Renvoyez sans aucune modification les lignes qui commencent à celle contenant « Given: Click the Open In New Tab icon » et s'arrêtent après celle contenant « Looking at the screenshot, I should coord(760,599). ».

□ □ □ □ □ □ □

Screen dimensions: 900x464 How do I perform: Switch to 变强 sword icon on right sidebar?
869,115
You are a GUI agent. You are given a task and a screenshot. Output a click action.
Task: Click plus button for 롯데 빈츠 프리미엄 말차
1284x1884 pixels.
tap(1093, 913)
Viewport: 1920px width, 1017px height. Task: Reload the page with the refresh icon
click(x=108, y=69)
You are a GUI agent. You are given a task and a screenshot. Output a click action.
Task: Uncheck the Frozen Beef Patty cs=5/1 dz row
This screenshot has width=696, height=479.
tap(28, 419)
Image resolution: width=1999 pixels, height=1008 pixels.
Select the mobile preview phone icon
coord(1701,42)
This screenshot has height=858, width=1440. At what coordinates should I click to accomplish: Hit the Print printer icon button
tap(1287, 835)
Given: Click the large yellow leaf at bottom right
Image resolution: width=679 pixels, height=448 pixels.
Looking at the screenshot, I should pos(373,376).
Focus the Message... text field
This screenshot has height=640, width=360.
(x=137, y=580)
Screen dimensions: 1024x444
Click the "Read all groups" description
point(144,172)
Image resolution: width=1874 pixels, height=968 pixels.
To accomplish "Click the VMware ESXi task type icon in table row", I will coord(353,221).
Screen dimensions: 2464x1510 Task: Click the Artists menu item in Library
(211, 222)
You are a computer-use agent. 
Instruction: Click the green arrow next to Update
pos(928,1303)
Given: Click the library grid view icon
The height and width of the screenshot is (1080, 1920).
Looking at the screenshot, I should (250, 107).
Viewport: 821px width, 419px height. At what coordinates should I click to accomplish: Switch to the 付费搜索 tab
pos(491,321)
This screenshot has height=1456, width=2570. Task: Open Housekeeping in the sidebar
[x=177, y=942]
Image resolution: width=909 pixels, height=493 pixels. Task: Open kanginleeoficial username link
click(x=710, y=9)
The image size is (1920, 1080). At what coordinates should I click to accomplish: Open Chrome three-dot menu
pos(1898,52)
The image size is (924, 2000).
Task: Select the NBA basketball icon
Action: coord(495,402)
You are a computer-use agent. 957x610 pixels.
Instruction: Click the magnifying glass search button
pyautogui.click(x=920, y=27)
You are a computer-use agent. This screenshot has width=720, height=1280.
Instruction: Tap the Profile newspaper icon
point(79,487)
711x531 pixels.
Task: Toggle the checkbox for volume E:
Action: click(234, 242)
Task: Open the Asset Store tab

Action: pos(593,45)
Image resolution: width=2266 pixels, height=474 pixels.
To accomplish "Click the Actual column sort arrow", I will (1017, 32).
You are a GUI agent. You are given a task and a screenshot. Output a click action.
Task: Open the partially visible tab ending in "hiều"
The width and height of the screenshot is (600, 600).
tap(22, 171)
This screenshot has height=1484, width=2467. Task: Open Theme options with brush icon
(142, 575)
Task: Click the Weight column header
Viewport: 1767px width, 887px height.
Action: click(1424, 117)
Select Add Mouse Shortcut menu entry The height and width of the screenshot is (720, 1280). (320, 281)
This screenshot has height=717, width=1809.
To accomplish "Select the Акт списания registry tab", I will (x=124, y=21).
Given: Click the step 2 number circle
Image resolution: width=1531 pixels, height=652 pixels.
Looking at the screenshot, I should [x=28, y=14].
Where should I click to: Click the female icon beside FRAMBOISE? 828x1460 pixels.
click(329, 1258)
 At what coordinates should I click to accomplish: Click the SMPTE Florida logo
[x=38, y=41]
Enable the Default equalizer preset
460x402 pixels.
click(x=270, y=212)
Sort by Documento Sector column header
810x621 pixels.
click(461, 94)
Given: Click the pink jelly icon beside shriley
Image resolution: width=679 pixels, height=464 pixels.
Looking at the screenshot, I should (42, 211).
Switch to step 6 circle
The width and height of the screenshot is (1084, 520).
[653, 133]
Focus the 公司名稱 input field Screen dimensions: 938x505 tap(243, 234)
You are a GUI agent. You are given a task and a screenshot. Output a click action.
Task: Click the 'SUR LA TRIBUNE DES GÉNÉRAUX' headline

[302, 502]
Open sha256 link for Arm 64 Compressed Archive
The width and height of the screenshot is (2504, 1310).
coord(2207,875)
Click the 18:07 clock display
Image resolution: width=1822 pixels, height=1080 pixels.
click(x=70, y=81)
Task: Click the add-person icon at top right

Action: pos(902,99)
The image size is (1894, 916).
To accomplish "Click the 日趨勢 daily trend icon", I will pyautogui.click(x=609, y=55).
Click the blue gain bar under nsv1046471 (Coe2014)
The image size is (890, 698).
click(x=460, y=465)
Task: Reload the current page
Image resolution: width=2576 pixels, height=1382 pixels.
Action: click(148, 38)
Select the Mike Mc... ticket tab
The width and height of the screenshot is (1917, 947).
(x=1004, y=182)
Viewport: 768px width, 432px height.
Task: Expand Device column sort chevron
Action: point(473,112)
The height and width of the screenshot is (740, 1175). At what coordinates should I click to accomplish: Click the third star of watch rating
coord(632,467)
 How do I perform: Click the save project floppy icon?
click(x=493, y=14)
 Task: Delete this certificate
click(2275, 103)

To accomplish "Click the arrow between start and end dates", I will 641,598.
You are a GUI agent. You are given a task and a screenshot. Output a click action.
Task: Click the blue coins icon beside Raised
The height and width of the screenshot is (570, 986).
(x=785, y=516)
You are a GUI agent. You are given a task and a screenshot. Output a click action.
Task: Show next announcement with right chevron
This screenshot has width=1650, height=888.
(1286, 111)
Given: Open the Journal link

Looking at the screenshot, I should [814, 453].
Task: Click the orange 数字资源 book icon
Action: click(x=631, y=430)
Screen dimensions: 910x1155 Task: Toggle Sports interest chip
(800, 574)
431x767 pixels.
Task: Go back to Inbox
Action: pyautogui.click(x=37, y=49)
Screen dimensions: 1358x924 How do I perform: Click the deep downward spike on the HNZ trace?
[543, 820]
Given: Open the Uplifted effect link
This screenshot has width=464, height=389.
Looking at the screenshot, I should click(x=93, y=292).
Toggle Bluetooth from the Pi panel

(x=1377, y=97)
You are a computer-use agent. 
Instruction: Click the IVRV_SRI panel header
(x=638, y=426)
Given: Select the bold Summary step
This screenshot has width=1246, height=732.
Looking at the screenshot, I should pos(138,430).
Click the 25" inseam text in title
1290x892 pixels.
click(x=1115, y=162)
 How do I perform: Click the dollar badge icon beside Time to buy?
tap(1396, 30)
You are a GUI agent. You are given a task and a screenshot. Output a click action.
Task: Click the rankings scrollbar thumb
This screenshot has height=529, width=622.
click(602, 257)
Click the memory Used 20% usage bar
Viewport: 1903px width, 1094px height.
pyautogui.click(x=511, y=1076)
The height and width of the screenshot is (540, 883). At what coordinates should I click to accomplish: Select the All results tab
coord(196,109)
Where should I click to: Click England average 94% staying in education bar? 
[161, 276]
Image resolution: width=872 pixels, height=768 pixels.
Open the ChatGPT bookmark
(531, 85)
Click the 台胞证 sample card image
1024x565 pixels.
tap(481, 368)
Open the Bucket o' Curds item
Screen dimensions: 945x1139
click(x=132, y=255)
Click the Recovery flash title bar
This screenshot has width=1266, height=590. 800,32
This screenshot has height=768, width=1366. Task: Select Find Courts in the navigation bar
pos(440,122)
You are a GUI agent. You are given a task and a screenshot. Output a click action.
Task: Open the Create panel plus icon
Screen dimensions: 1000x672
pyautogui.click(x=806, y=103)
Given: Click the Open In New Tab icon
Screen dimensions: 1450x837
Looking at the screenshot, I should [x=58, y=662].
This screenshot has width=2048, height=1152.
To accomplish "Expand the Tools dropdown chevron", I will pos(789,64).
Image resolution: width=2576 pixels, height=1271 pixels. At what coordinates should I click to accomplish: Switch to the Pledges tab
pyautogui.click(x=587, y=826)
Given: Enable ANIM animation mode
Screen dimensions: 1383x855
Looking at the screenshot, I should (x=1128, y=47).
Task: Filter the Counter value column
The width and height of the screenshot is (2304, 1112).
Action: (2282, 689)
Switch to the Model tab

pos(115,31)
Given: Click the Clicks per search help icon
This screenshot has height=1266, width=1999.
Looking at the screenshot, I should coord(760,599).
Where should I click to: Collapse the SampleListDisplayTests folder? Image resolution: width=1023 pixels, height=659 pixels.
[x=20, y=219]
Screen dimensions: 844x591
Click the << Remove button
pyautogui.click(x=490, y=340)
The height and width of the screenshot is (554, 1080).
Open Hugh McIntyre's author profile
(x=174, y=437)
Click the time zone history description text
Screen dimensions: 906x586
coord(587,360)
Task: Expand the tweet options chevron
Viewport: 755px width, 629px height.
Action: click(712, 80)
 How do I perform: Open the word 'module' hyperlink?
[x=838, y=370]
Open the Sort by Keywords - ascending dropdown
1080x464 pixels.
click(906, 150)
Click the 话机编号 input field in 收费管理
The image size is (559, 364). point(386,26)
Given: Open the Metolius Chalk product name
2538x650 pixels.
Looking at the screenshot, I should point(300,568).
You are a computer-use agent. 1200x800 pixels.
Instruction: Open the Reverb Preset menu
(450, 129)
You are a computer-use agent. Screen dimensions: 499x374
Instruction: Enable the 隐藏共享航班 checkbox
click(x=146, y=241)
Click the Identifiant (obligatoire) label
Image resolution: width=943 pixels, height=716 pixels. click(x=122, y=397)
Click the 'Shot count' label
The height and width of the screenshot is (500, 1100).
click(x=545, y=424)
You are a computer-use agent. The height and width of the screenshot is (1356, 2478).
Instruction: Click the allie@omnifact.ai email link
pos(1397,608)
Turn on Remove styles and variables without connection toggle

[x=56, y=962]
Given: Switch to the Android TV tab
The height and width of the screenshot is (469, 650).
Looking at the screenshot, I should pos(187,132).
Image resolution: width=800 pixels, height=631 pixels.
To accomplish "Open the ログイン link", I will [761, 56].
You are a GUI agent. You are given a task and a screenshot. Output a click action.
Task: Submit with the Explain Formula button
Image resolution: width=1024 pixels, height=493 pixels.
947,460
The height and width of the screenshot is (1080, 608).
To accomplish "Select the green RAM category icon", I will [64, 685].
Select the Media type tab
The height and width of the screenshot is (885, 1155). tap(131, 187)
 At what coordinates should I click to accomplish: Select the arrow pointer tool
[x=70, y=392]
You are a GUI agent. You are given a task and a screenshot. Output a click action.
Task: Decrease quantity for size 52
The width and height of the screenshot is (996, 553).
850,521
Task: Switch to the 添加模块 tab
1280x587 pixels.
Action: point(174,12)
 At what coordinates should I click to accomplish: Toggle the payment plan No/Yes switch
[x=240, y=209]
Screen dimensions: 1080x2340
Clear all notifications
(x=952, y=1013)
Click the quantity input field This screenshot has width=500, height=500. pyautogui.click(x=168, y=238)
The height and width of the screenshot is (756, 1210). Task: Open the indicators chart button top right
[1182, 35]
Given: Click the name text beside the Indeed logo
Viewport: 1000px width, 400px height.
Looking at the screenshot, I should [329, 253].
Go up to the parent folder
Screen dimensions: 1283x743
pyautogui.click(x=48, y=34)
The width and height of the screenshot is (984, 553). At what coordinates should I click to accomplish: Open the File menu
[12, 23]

□ □ □ □ □ □ □

- Solution -
Given: Click the Open In New Tab icon
Screen dimensions: 1450x837
Looking at the screenshot, I should [x=58, y=662].
This screenshot has width=2048, height=1152.
To accomplish "Expand the Tools dropdown chevron", I will pos(789,64).
Image resolution: width=2576 pixels, height=1271 pixels. At what coordinates should I click to accomplish: Switch to the Pledges tab
pyautogui.click(x=587, y=826)
Given: Enable ANIM animation mode
Screen dimensions: 1383x855
Looking at the screenshot, I should (x=1128, y=47).
Task: Filter the Counter value column
The width and height of the screenshot is (2304, 1112).
Action: (2282, 689)
Switch to the Model tab

pos(115,31)
Given: Click the Clicks per search help icon
This screenshot has height=1266, width=1999.
Looking at the screenshot, I should coord(760,599).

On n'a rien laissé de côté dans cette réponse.